Locate the line that contains "Task: Open the 主页 home icon" in the entries below. Retype it and all following lines through the final one, character for character.

(Collected data entries)
▬▬▬▬▬▬▬▬▬▬

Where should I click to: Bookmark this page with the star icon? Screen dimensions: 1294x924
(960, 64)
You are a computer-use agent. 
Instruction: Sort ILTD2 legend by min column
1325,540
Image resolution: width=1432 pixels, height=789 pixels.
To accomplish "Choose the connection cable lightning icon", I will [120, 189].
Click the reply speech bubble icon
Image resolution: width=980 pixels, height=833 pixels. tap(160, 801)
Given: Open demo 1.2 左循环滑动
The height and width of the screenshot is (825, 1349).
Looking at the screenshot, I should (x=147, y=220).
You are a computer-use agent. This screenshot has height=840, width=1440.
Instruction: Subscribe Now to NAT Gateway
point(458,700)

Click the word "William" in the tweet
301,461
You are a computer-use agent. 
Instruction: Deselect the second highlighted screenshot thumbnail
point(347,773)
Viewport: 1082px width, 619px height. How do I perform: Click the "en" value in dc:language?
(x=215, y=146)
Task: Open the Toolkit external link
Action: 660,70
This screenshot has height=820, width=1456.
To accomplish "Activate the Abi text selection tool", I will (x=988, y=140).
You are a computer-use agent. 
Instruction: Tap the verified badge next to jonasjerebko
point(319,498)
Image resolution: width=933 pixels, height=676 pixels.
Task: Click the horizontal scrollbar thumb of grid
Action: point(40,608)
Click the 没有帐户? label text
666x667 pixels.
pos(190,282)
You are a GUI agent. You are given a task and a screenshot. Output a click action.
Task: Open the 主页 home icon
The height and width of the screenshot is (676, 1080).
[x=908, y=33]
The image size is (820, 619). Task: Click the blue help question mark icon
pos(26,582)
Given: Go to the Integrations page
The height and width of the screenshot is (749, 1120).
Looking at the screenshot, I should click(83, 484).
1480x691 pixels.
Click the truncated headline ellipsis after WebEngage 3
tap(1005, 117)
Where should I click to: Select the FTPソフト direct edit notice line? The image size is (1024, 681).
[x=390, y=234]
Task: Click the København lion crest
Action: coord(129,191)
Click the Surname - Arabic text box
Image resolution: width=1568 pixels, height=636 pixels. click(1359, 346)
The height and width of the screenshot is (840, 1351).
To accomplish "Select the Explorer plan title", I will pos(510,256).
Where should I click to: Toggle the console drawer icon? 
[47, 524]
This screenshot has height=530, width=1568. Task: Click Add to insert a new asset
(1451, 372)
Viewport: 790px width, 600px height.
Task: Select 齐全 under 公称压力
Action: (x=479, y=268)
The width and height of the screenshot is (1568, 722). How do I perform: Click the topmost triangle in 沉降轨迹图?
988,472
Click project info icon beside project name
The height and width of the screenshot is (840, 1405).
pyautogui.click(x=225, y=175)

▬▬▬▬▬▬▬▬▬▬

__YOUR SOLUTION__
Task: Open the 主页 home icon
The height and width of the screenshot is (676, 1080).
[x=908, y=33]
The image size is (820, 619). Task: Click the blue help question mark icon
pos(26,582)
Given: Go to the Integrations page
The height and width of the screenshot is (749, 1120).
Looking at the screenshot, I should click(83, 484).
1480x691 pixels.
Click the truncated headline ellipsis after WebEngage 3
tap(1005, 117)
Where should I click to: Select the FTPソフト direct edit notice line? The image size is (1024, 681).
[x=390, y=234]
Task: Click the København lion crest
Action: coord(129,191)
Click the Surname - Arabic text box
Image resolution: width=1568 pixels, height=636 pixels. click(1359, 346)
The height and width of the screenshot is (840, 1351).
To accomplish "Select the Explorer plan title", I will pos(510,256).
Where should I click to: Toggle the console drawer icon? 
[47, 524]
This screenshot has height=530, width=1568. Task: Click Add to insert a new asset
(1451, 372)
Viewport: 790px width, 600px height.
Task: Select 齐全 under 公称压力
Action: (x=479, y=268)
The width and height of the screenshot is (1568, 722). How do I perform: Click the topmost triangle in 沉降轨迹图?
988,472
Click project info icon beside project name
The height and width of the screenshot is (840, 1405).
pyautogui.click(x=225, y=175)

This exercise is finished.